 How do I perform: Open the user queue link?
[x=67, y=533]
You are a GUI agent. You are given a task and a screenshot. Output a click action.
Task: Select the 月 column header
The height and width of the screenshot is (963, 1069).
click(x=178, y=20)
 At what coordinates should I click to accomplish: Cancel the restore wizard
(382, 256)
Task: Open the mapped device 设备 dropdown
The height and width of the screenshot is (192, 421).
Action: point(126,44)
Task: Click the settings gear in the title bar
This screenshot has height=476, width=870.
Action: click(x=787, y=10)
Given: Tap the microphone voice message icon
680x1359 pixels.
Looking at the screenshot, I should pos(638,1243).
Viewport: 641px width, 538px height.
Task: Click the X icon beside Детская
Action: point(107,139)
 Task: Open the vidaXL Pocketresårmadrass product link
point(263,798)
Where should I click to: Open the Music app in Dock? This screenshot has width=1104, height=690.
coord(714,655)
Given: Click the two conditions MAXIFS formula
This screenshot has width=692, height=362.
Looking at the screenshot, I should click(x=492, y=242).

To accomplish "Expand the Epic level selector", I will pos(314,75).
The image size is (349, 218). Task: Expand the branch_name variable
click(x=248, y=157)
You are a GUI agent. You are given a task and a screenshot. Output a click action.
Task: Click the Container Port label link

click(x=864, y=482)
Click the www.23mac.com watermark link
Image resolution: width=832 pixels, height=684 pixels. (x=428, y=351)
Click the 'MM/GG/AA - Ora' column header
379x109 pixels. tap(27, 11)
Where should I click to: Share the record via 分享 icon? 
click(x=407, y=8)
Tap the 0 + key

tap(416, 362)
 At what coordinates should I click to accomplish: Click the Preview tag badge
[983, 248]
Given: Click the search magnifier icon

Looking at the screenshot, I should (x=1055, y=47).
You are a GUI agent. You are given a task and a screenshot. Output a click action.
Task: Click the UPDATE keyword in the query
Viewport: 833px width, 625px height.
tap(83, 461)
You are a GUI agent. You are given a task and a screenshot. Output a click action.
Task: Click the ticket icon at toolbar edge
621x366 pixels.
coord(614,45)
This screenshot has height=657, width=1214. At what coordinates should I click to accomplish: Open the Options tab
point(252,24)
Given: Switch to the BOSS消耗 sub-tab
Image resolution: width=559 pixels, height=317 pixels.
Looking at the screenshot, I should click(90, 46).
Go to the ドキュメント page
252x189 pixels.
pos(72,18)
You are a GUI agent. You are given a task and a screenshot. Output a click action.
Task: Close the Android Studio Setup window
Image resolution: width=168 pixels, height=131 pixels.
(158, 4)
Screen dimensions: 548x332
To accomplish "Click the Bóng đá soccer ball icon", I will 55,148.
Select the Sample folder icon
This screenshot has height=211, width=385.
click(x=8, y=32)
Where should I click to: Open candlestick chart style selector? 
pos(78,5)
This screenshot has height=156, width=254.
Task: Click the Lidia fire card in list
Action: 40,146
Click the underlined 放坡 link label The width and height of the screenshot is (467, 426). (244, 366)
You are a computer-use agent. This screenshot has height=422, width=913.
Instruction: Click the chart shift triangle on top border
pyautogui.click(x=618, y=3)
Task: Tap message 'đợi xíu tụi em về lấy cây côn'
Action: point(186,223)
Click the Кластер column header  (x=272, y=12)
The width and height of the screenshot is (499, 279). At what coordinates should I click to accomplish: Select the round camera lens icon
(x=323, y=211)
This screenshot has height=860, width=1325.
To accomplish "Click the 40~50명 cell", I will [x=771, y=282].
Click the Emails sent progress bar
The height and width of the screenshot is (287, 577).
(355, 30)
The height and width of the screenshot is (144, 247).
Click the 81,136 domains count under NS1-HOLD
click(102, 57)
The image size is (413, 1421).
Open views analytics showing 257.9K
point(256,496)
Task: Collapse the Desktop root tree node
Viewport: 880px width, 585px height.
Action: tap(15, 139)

> **Problem to work on**
The whole listing is needed again, word for word.

> **Result below**
 How do I perform: Open the user queue link?
[x=67, y=533]
You are a GUI agent. You are given a task and a screenshot. Output a click action.
Task: Select the 月 column header
The height and width of the screenshot is (963, 1069).
click(x=178, y=20)
 At what coordinates should I click to accomplish: Cancel the restore wizard
(382, 256)
Task: Open the mapped device 设备 dropdown
The height and width of the screenshot is (192, 421).
Action: point(126,44)
Task: Click the settings gear in the title bar
This screenshot has height=476, width=870.
Action: click(x=787, y=10)
Given: Tap the microphone voice message icon
680x1359 pixels.
Looking at the screenshot, I should pos(638,1243).
Viewport: 641px width, 538px height.
Task: Click the X icon beside Детская
Action: point(107,139)
 Task: Open the vidaXL Pocketresårmadrass product link
point(263,798)
Where should I click to: Open the Music app in Dock? This screenshot has width=1104, height=690.
coord(714,655)
Given: Click the two conditions MAXIFS formula
This screenshot has width=692, height=362.
Looking at the screenshot, I should click(x=492, y=242).

To accomplish "Expand the Epic level selector", I will pos(314,75).
The image size is (349, 218). Task: Expand the branch_name variable
click(x=248, y=157)
You are a GUI agent. You are given a task and a screenshot. Output a click action.
Task: Click the Container Port label link

click(x=864, y=482)
Click the www.23mac.com watermark link
Image resolution: width=832 pixels, height=684 pixels. (x=428, y=351)
Click the 'MM/GG/AA - Ora' column header
379x109 pixels. tap(27, 11)
Where should I click to: Share the record via 分享 icon? 
click(x=407, y=8)
Tap the 0 + key

tap(416, 362)
 At what coordinates should I click to accomplish: Click the Preview tag badge
[983, 248]
Given: Click the search magnifier icon

Looking at the screenshot, I should (x=1055, y=47).
You are a GUI agent. You are given a task and a screenshot. Output a click action.
Task: Click the UPDATE keyword in the query
Viewport: 833px width, 625px height.
tap(83, 461)
You are a GUI agent. You are given a task and a screenshot. Output a click action.
Task: Click the ticket icon at toolbar edge
621x366 pixels.
coord(614,45)
This screenshot has height=657, width=1214. At what coordinates should I click to accomplish: Open the Options tab
point(252,24)
Given: Switch to the BOSS消耗 sub-tab
Image resolution: width=559 pixels, height=317 pixels.
Looking at the screenshot, I should click(90, 46).
Go to the ドキュメント page
252x189 pixels.
pos(72,18)
You are a GUI agent. You are given a task and a screenshot. Output a click action.
Task: Close the Android Studio Setup window
Image resolution: width=168 pixels, height=131 pixels.
(158, 4)
Screen dimensions: 548x332
To accomplish "Click the Bóng đá soccer ball icon", I will 55,148.
Select the Sample folder icon
This screenshot has height=211, width=385.
click(x=8, y=32)
Where should I click to: Open candlestick chart style selector? 
pos(78,5)
This screenshot has height=156, width=254.
Task: Click the Lidia fire card in list
Action: 40,146
Click the underlined 放坡 link label The width and height of the screenshot is (467, 426). (244, 366)
You are a computer-use agent. This screenshot has height=422, width=913.
Instruction: Click the chart shift triangle on top border
pyautogui.click(x=618, y=3)
Task: Tap message 'đợi xíu tụi em về lấy cây côn'
Action: point(186,223)
Click the Кластер column header  (x=272, y=12)
The width and height of the screenshot is (499, 279). At what coordinates should I click to accomplish: Select the round camera lens icon
(x=323, y=211)
This screenshot has height=860, width=1325.
To accomplish "Click the 40~50명 cell", I will [x=771, y=282].
Click the Emails sent progress bar
The height and width of the screenshot is (287, 577).
(355, 30)
The height and width of the screenshot is (144, 247).
Click the 81,136 domains count under NS1-HOLD
click(102, 57)
The image size is (413, 1421).
Open views analytics showing 257.9K
point(256,496)
Task: Collapse the Desktop root tree node
Viewport: 880px width, 585px height.
Action: tap(15, 139)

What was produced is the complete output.